## Brief
Return the data below verbatim, from the line containing "Screen dimensions: 1897x1067" up to and including its final line. Omit the pictures.

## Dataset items
---

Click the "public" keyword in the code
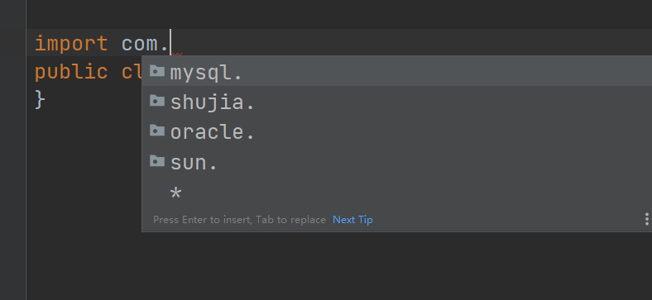This screenshot has height=300, width=652. [x=71, y=72]
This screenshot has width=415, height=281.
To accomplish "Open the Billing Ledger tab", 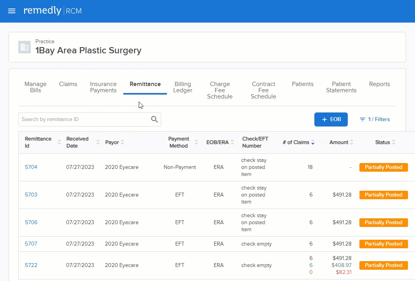I will (x=183, y=87).
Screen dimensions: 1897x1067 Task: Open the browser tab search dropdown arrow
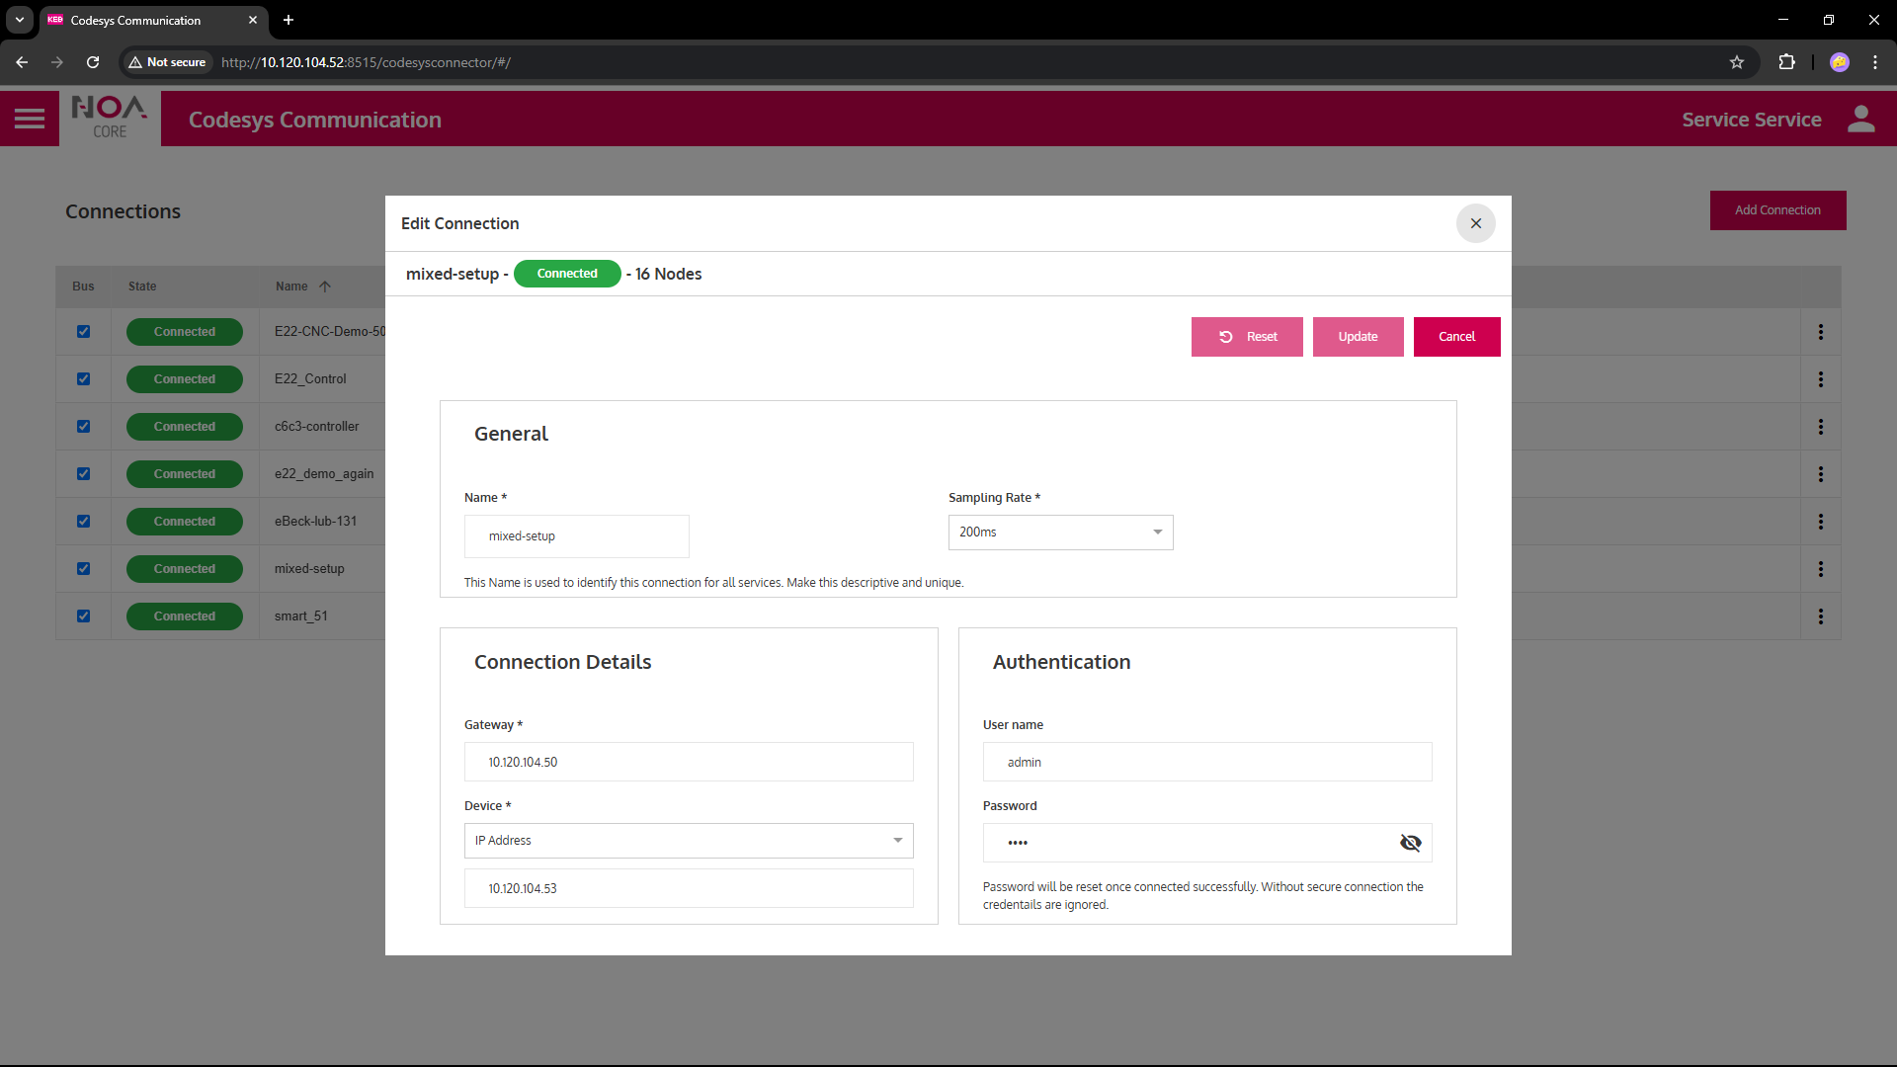pos(19,20)
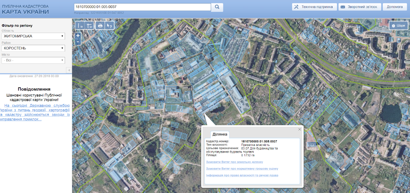The image size is (410, 193).
Task: Open the Шари layers panel
Action: click(x=398, y=26)
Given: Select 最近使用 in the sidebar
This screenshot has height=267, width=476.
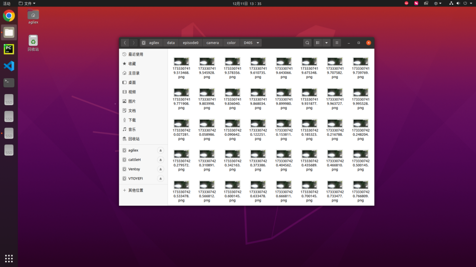Looking at the screenshot, I should (135, 54).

---

## Exercise result
Screen dimensions: 1897x1067 Task: Open the browser tab search dropdown arrow
pos(19,20)
The image size is (410, 193).
Task: Open the Шари layers panel
Action: click(x=398, y=26)
Given: Select 最近使用 in the sidebar
This screenshot has height=267, width=476.
Looking at the screenshot, I should (135, 54).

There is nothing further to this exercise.